That appears to me to be a fair reading of the text, especially in light of the fact that he goes on to prove it in answer to the next question. It is noteworthy that he is directing this to the antinomian, who drew too great a contrast between Law and Gospel and turned them into two contrasting covenants of Works and Grace. If one is looking to trace the co-ordinate view of republication to its ancestry the tree will lead back to Antinomista, not Evangelista.


----------



## Rev. Todd Ruddell (Jul 2, 2014)

Further, if the Covenant of Works was republished, and the Israelites received it, saying "All that the LORD has commanded will do, and be obedient" why do we have the Lord treating with them as a people under the Covenant of Grace, when at the base of Sinai they have committed idolatry, they are threatened with death, (the term o the covenant of works upon disobedience) and the Lord deals with them on the basis of a mediator, Moses? If it was a covenant of works, they should have died at the base of Sinai when they made the golden calf. Instead, they were shown grace, and mercy--they were pardoned by the intercession of a mediator, pointing to the intercession of Christ. 
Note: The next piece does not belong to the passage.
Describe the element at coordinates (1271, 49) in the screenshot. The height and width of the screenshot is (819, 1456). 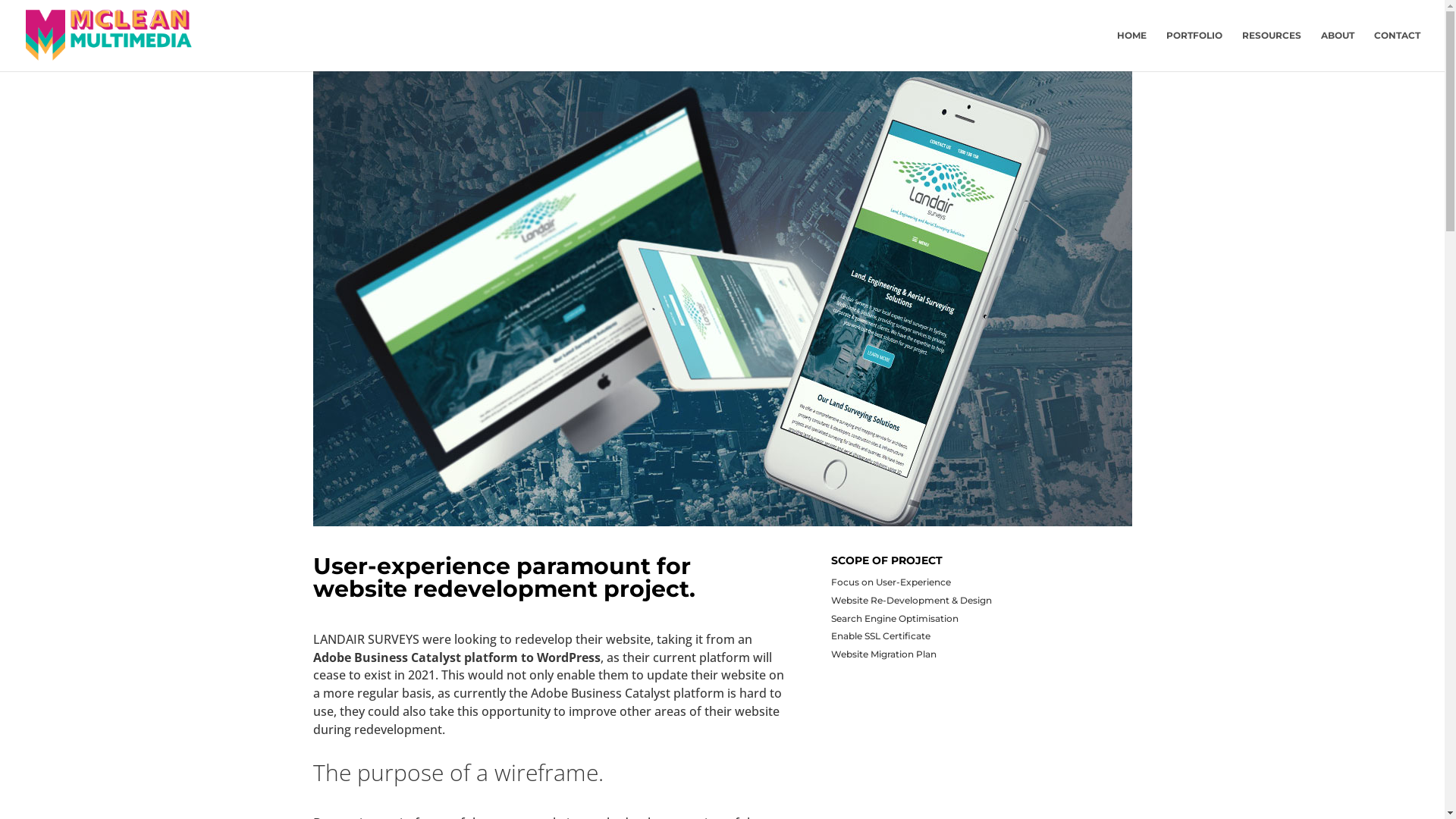
I see `'RESOURCES'` at that location.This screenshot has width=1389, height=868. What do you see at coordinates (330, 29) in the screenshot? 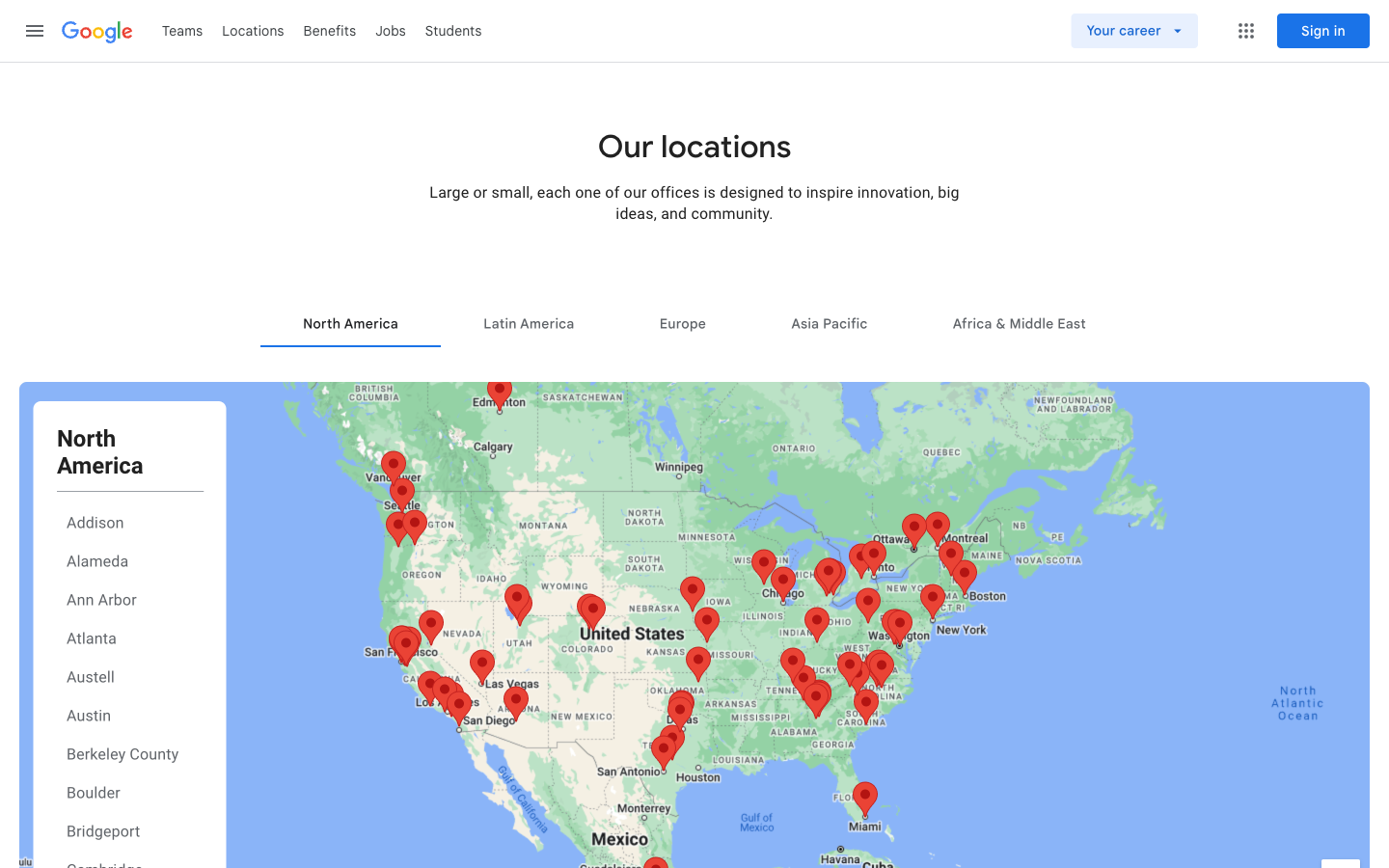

I think the point concerning tracing the coordinate view (which seems to be only slightly different than the second use of the Law--revealing sin and driving to Christ) to Antinomista particularly helpful. What is the "Marrow" combating in that line of argument?


----------



## Justified (Jul 2, 2014)

Rev. Todd Ruddell said:


> Further, if the Covenant of Works was republished, and the Israelites received it, saying "All that the LORD has commanded will do, and be obedient" why do we have the Lord treating with them as a people under the Covenant of Grace, when at the base of Sinai they have committed idolatry, they are threatened with death, (the term o the covenant of works upon disobedience) and the Lord deals with them on the basis of a mediator, Moses? If it was a covenant of works, they should have died at the base of Sinai when they made the golden calf. Instead, they were shown grace, and mercy--they were pardoned by the intercession of a mediator, pointing to the intercession of Christ.
> 
> I think the point concerning tracing the coordinate view (which seems to be only slightly different than the second use of the Law--revealing sin and driving to Christ) to Antinomista particularly helpful. What is the "Marrow" combating in that line of argument?



Previous to the section that that excerpt is from, he was explaining that the CoW was reinstituted in order to expose the sinfulness of the people because the law had grown "weak" among them. The republication of the CoW revealed the holy law whereby man must have perpetual obedience to inherit eternal life. Fisher explains that God knew all well that they were unable to keep this, but that God's intention in reinstituting the CoW was not that they may attain eternal life, which was the promise annexed to the CoW in Eden, but, rather, the reinstitution of the CoW would make Israel realize the entire futileness and impossibility of keeping the whole law, thus, being driven to the Seed of the Woman, the Savior-- Jesus Christ, and seeking after obtaining his righteousness by faith.

The section that my excerpt comes from is explaining that the CoW is subordinate to the CoG. Once again, the CoW is to point to the CoG. Here is the section for yourself (not that long): The promise and covenant with Abraham, renewed with the Israelites.


----------



## Unoriginalname (Jul 3, 2014)

Justified said:


> Previous to the section that that excerpt is from, he was explaining that the CoW was reinstituted in order to expose the sinfulness of the people because the law had grown "weak" among them. The republication of the CoW revealed the holy law whereby man must have perpetual obedience to inherit eternal life. Fisher explains that God knew all well that they were unable to keep this, but that God's intention in reinstituting the CoW was not that they may attain eternal life, which was the promise annexed to the CoW in Eden, but, rather, the reinstitution of the CoW would make Israel realize the entire futileness and impossibility of keeping the whole law, thus, being driven to the Seed of the Woman, the Savior-- Jesus Christ, and seeking after obtaining his righteousness by faith.
> 
> The section that my excerpt comes from is explaining that the CoW is subordinate to the CoG. Once again, the CoW is to point to the CoG. Here is the section for yourself (not that long): The promise and covenant with Abraham, renewed with the Israelites.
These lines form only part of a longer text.